| Die Aufgabe |
Gib aus dem Text über das Grüne Band ein Stück Wort für Wort aus. Fang bei den Worten „Wo Deutschland einst“ an und hör nach „Eismeer im ...“ auf.

Braunkehlchen statt Grenzsoldaten: Seit der Wiedervereinigung blüht im ehemaligen Todesstreifen das Leben

Wo Deutschland einst in Ost und West geteilt wurde, leben heute über 600 bedrohte Tierarten.

Von Deborah Roth
Veröffentlicht am 3. Okt. 2019, 08:32 MESZ
Das Grüne Band hat eine Gesamtlänge von über 12.500 km und reicht dabei vom Eismeer im ...
Das Grüne Band hat eine Gesamtlänge von über 12.500 km und reicht dabei vom Eismeer im Norden Norwegens bis zum Schwarzen Meer an der Grenze zur Türkei. Dieses Luftbild zeigt das Grüne Band an der ehemaligen deutsch-deutschen Grenze bei Mitwitz zwischen Bayern und Thüringen.
Foto von Otmar Fugmann, BUND Grünes Band

Rund 30 Jahre ist es her, dass sich eine 1400 Kilometer lange Grenze durch Deutschland zog: Ein hochgesicherter Streifen mit automatischen Schussanlagen, Stacheldraht, Minenfeldern und Kolonnenwegen, die Tag und Nacht von Grenzsoldaten bewacht wurden. Vier Jahrzehnte lang teilte sie Deutschland in die BRD und DDR.

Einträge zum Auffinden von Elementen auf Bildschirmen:
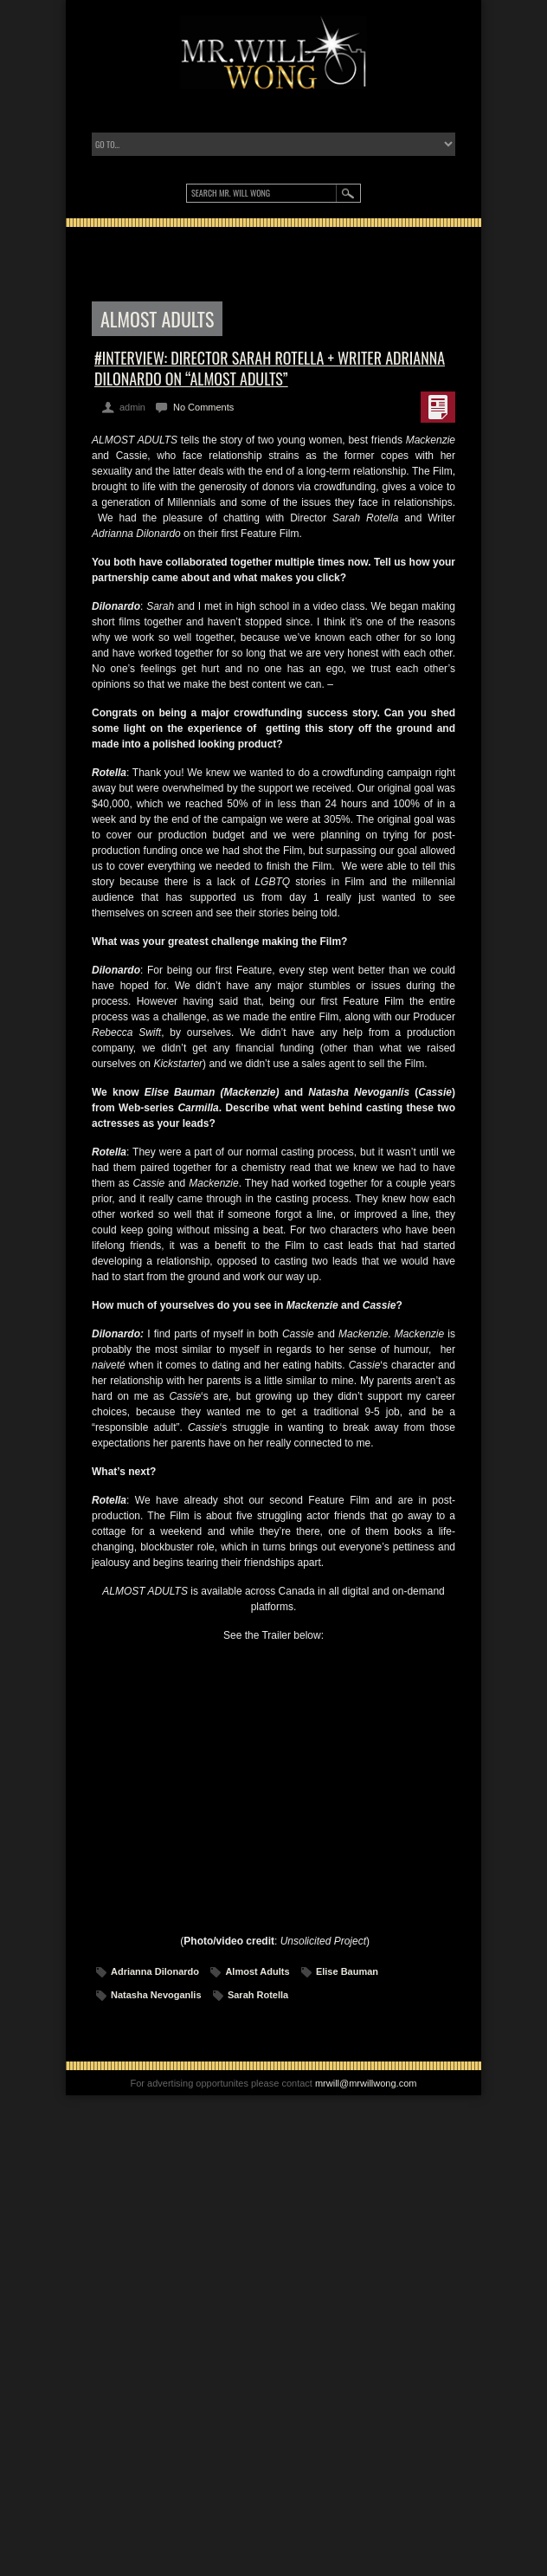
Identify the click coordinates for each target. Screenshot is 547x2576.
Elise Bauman (347, 1971)
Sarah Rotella (258, 1995)
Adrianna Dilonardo (155, 1971)
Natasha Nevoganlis (156, 1995)
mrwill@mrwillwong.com (366, 2083)
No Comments (203, 407)
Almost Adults (257, 1971)
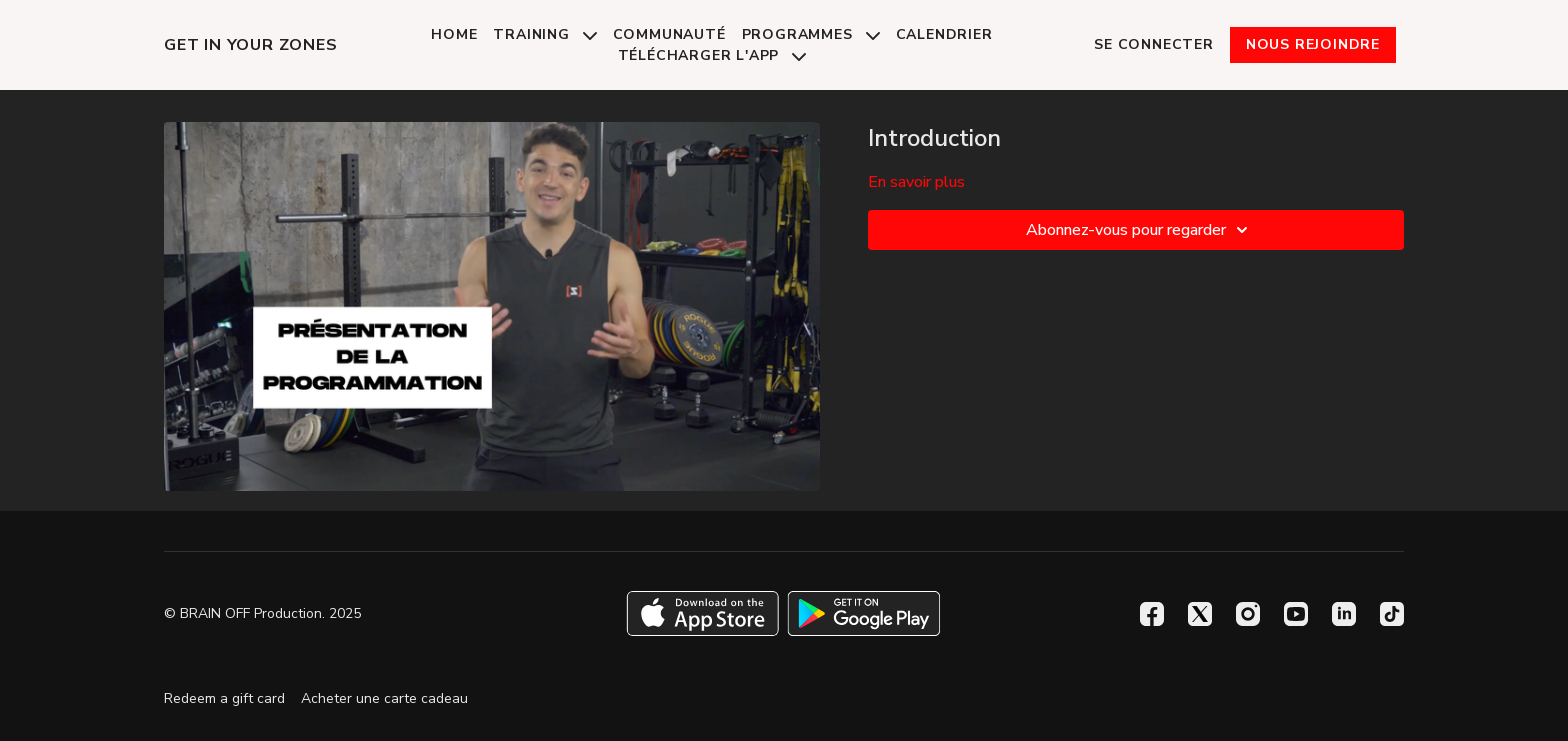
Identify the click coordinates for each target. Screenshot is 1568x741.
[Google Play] (864, 613)
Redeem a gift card (224, 698)
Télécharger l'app (712, 55)
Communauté (669, 34)
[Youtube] (1296, 614)
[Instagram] (1248, 614)
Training (544, 34)
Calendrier (944, 34)
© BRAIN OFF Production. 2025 (262, 614)
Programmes (811, 34)
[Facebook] (1152, 614)
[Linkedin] (1344, 614)
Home (454, 34)
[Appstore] (702, 613)
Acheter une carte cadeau (384, 698)
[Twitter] (1200, 614)
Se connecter (1154, 44)
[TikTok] (1392, 614)
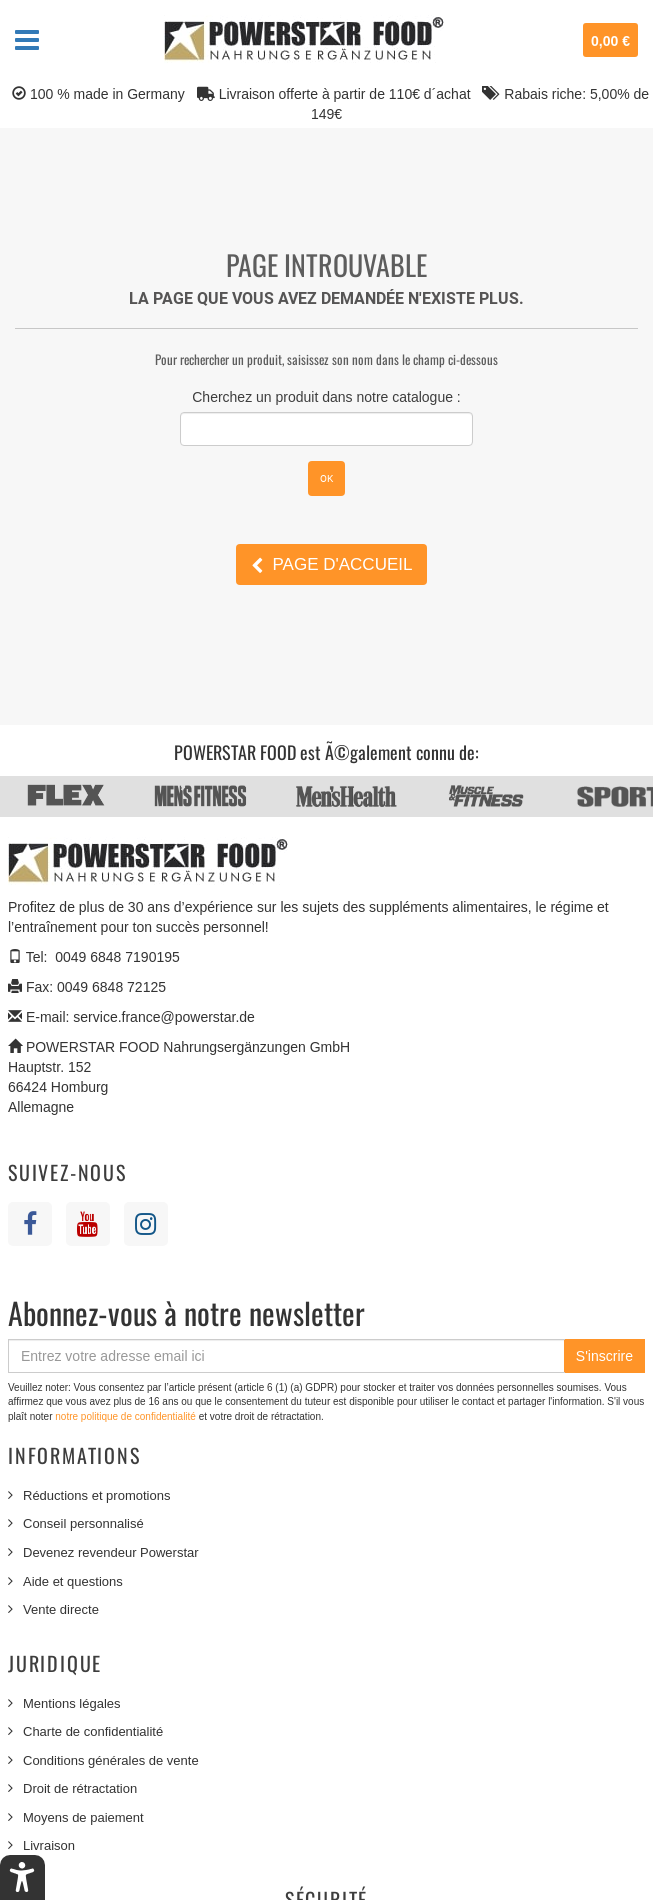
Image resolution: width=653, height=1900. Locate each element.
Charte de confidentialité (93, 1731)
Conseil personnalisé (83, 1523)
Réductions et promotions (96, 1495)
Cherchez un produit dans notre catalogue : (326, 397)
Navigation (27, 40)
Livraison (49, 1845)
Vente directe (61, 1609)
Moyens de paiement (83, 1817)
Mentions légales (72, 1703)
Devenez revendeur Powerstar (111, 1552)
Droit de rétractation (80, 1788)
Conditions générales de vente (111, 1760)
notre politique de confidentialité (126, 1416)
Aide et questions (73, 1581)
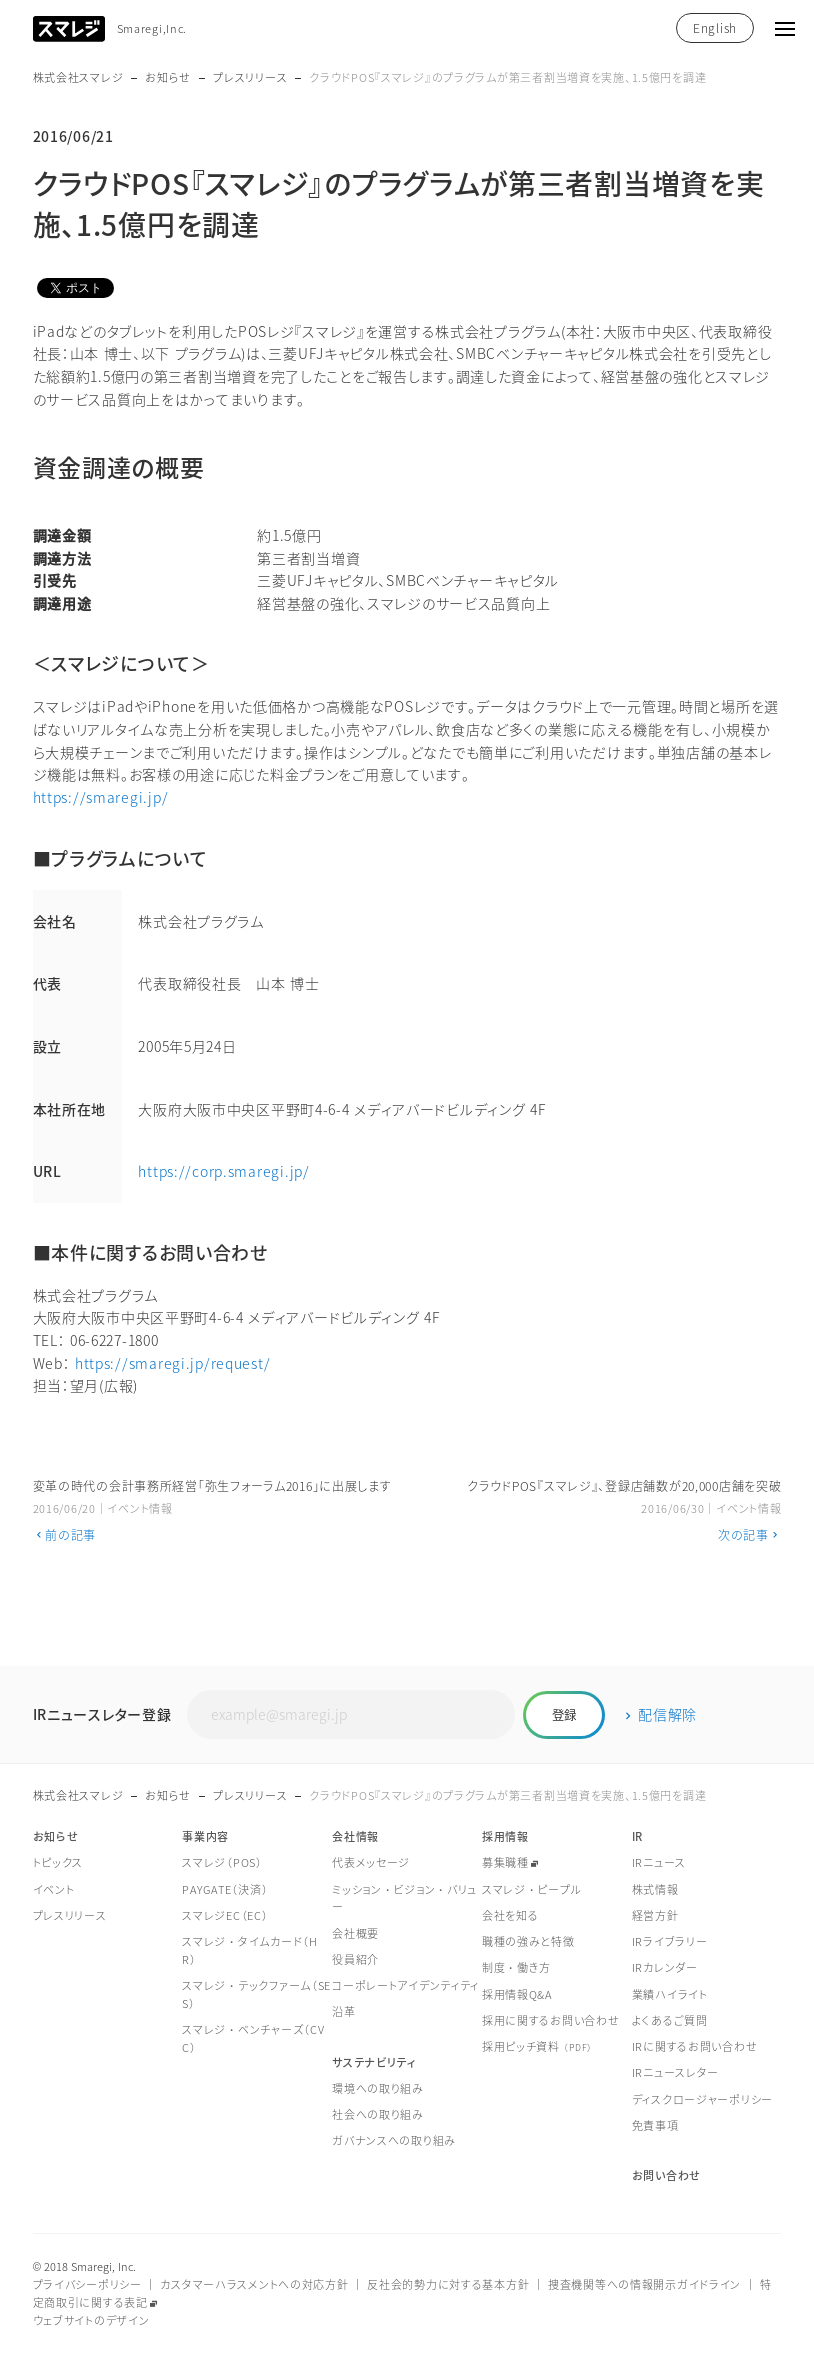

| Die Lösung |
Wo Deutschland einst in Ost und West geteilt wurde, leben heute über 600 bedrohte Tierarten.

Von Deborah Roth
Veröffentlicht am 3. Okt. 2019, 08:32 MESZ
Das Grüne Band hat eine Gesamtlänge von über 12.500 km und reicht dabei vom Eismeer im ...